TRECHO DO TEXTO >>

>>>

Diante desse quadro, cientistas dedicados ao estudo da Amazônia têm procurado desenvolver novas ideias para velhos desafios, apostando em novas tecnologias. A bioeconomia é um modelo econômico que prioriza a sustentabilidade. A ideia é transformar os recursos naturais em produtos de maior valor agregado, gerados e consumidos de forma sustentável.

A aplicação desse modelo à Amazônia tem sido defendida pelo climatologista Carlos Nobre e pelo Instituto Socioambiental, entre outros. A bioeconomia da floresta consiste em utilizar o conhecimento propiciado pelas ciências para a elaboração de novos produtos farmacêuticos, cosméticos e alimentícios, bem como para a pesquisa de novos materiais e soluções energéticas. Exemplo: as plantas da Amazônia contêm segredos bioquímicos, como novas moléculas, enzimas, antibióticos e fungicidas naturais, que podem ser sintetizados em laboratório e resultar em produtos de valor agregado.

Em suma: a maior proteção contra a destruição da floresta é que haja maior racionalidade econômica em preservá-la do que em destruí-la, quer porque a sua preservação gera renda para a população, quer porque gera resultados econômicos substanciais de que o país não pode prescindir --ou, ainda, porque gera avanços biotecnológicos que aproveitam a toda a humanidade.

<<<

MATERIAL FORNECIDO >>
>>>

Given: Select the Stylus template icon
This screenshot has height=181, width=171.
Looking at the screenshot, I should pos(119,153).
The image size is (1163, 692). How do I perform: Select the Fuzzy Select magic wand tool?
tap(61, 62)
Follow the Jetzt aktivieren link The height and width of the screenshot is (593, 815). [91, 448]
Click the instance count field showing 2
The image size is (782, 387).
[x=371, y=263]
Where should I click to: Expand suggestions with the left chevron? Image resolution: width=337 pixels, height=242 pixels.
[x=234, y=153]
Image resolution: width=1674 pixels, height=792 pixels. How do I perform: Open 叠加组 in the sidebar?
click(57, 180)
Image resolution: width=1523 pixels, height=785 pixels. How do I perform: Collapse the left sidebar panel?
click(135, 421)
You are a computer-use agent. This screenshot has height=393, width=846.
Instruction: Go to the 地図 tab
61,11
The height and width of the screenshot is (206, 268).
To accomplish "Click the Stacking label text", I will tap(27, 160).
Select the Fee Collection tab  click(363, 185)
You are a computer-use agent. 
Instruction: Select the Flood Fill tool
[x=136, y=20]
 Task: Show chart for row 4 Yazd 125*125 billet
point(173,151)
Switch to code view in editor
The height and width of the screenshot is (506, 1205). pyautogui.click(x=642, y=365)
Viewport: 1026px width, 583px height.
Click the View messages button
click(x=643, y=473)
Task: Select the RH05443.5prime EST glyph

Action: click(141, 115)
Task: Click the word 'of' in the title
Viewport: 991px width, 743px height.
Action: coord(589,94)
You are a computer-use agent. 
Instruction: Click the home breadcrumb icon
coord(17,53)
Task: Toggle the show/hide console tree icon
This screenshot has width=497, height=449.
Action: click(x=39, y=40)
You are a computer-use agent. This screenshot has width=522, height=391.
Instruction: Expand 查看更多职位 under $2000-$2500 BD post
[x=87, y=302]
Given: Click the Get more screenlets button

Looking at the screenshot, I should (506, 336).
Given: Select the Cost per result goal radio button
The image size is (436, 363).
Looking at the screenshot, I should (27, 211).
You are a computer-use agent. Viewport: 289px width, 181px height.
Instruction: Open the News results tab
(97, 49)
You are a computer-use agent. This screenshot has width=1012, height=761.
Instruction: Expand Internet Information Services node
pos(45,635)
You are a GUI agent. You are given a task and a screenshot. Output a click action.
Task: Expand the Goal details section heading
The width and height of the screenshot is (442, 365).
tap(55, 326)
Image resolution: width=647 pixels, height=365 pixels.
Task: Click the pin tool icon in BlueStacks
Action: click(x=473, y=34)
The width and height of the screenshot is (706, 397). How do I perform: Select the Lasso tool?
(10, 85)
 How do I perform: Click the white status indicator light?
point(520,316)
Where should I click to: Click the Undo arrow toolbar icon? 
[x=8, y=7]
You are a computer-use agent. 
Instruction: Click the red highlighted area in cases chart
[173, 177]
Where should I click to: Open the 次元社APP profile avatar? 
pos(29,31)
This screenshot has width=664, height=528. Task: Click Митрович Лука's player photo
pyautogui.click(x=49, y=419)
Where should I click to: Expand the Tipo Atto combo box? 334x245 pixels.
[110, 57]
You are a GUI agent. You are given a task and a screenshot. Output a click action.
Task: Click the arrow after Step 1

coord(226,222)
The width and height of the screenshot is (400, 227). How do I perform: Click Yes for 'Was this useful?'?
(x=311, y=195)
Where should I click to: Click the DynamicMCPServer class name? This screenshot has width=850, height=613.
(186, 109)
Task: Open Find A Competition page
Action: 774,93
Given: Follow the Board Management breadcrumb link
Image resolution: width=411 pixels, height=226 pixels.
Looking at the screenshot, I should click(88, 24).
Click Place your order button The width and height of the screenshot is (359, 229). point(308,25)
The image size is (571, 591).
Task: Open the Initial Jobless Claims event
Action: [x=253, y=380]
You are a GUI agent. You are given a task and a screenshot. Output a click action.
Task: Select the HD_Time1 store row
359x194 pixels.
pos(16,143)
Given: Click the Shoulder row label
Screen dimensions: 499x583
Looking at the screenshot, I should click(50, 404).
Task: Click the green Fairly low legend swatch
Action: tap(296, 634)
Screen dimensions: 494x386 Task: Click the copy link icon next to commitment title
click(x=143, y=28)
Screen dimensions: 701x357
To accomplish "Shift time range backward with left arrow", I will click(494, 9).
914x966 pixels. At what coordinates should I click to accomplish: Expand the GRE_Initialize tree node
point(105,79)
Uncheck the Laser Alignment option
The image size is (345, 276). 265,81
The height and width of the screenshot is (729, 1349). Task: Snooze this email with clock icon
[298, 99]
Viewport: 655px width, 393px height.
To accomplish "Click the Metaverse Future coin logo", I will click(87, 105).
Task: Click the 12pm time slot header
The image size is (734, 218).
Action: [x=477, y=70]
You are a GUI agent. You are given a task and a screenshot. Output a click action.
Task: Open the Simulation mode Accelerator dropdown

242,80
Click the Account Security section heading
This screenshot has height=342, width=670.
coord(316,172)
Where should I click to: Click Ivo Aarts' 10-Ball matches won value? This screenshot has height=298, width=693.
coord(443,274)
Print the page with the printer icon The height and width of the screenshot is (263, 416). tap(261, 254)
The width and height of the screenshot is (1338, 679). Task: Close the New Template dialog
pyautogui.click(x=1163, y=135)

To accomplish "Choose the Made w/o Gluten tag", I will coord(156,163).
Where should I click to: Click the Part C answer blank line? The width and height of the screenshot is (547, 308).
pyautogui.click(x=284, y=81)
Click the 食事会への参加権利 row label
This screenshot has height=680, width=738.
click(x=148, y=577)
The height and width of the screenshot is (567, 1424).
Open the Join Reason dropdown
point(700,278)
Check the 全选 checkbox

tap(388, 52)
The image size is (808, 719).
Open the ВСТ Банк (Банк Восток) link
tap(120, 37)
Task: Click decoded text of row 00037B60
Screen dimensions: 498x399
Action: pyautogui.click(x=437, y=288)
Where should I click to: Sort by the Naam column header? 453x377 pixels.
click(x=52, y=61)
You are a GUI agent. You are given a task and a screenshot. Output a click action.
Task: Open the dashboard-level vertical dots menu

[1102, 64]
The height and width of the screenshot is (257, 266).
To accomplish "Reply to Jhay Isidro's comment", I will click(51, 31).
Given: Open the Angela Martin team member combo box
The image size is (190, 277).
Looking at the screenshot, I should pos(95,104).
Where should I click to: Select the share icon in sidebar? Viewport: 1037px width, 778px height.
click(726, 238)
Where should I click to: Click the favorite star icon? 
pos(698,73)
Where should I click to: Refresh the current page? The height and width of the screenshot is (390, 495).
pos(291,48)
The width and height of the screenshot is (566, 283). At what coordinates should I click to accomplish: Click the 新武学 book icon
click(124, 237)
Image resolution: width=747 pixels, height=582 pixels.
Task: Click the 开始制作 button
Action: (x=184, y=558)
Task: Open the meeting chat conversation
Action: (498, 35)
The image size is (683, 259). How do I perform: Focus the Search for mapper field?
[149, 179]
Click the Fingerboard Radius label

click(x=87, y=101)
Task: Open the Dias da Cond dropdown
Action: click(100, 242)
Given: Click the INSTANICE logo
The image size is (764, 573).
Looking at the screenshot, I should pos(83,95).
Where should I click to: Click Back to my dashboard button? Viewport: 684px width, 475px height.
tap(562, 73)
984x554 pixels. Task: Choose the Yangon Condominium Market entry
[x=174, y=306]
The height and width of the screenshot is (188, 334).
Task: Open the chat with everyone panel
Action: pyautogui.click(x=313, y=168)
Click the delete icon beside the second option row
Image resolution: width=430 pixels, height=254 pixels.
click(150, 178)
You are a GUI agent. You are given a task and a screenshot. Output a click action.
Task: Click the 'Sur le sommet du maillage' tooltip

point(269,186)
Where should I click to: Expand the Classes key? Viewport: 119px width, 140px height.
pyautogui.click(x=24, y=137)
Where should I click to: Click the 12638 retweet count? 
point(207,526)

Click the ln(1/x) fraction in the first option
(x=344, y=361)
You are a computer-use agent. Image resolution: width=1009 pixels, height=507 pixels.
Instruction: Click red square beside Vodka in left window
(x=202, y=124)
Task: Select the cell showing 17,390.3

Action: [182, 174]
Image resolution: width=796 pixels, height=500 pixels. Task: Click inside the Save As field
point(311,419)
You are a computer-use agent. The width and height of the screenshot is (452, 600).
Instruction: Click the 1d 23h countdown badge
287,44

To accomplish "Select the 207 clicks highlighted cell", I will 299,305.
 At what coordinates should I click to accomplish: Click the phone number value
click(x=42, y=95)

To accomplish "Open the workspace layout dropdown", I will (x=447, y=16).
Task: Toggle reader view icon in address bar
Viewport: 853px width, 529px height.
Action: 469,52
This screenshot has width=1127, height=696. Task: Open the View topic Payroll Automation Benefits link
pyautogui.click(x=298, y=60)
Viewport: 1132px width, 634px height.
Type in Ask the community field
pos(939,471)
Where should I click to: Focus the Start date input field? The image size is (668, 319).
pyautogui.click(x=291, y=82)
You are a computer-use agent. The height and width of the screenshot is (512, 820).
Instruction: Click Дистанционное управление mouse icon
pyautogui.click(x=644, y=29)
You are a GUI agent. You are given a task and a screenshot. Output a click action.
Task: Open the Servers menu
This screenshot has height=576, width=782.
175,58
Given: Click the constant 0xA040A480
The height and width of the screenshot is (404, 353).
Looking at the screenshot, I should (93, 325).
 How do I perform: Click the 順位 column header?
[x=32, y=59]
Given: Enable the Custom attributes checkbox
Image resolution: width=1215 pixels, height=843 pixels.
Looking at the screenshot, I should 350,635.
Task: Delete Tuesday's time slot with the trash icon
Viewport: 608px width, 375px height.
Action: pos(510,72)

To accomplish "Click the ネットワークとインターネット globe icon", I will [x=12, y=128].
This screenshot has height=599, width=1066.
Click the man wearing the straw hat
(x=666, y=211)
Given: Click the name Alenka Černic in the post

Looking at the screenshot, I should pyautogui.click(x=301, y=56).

<<<

REQUISITOS DA TAREFA >>
A. De acordo com o trecho sobre bioeconomia na Amazônia, quem tem defendido a aplicação desse modelo à região?
B. Retome o trecho sobre bioeconomia na Amazônia e dê continuidade a ele a partir da última frase apresentada.

RESULTADOS ESPERADOS >>
A. O climatologista Carlos Nobre e o Instituto Socioambiental, entre outros.

B.
Existe uma lógica econômica e social na devastação da floresta. É uma lógica perversa, mas poderosa. Para que ela seja derrotada, é necessário um modelo alternativo consistente, capaz de trazer desenvolvimento sustentável, segurança humana e apoio da cidadania. A ignorância, a necessidade e a omissão estatal são os inimigos da Amazônia. A ciência, a inclusão social e a conscientização da sociedade serão a sua salvação.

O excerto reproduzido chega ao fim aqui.